By Tasha Kates, The Daily Progress, Charlottesville, Va.McClatchy-Tribune Regional News

April 10, 2009 - It seemed too good to be true -- the world's largest helicopter modified into an 18-room luxury hotel to take passengers on tours around the United States and Europe.

In a way, it was. The "hotelicopter" was a viral marketing campaign that gained Internet fame as an April Fool's Day prank, but the concept has landed in Charlottesville. VibeAgent, a hotel search agent started by two 2005 graduates of the University of Virginia's Darden Graduate School of Business Administration, has renamed itself "hotelicopter."

"We were thinking about how to rebrand, and we thought we would do something fun with it," said Adam Healey, the company's CEO and co-founder. "We had no idea that it was going to take off like it did."

Healey said the company's fake hotelicopter site received more than 1.5 million page views over the last week.
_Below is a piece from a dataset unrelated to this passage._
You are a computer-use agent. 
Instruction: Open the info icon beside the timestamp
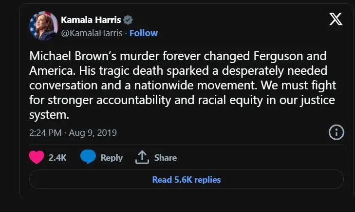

Sites such as CNet and widely read gadget blogs buzzed with news of the hotelicopter, questioning its existence.

The prank's popularity wasn't the reason why the local company decided to change its name. Trip Davis, the company's lead investor and member of its board of directors, said it is common for startups to reach a fork in a road.

"[Healey and co-founder Charles Seilheimer] ended up with three businesses -- a hotel search site, a hotel review site and a social networking business," Davis said. "I think they realized that focusing on the hotel search business is the way to go."
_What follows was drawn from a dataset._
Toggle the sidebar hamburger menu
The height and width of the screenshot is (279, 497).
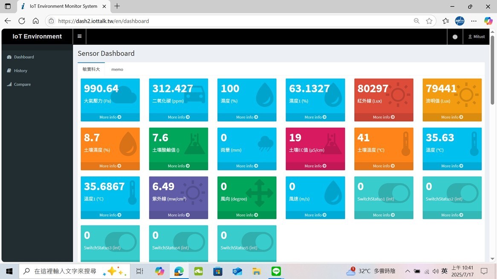click(x=79, y=37)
Online travel is a $100 billion market rife with opportunities, Healey said.

"Beer plus camaraderie plus brainstorming" helped the company come up with hotelicopter, Healey said. The site, which promises to "elevate your search," had been in the works for several months. This week, the new hotelicopter sign went up at the company's office on the Downtown Mall.

Ian Skurnik, an associate professor of business administration at Darden, said smaller companies have the luxury of changing their name before they become more famous.

"You want to stand out a bit without being so bizarre that you drive people away or don't have them take you seriously," Skurnik said. "A lot of names that sound odd initially stop sounding odd after they become more familiar. For example, you can now say [Hulu.com] and it sounds semi-normal and people know what you're talking about."

Skurnik said the hotelicopter name would work well with a younger audience, the age group that the company has been targeting. The hotel site just replaced its user interface with Facebook Connect, allowing users of the social networking site to log in with the same information. Healey said the site also features reviews from TripAdvisor, a site the hotelicopter founders once considered a competitor.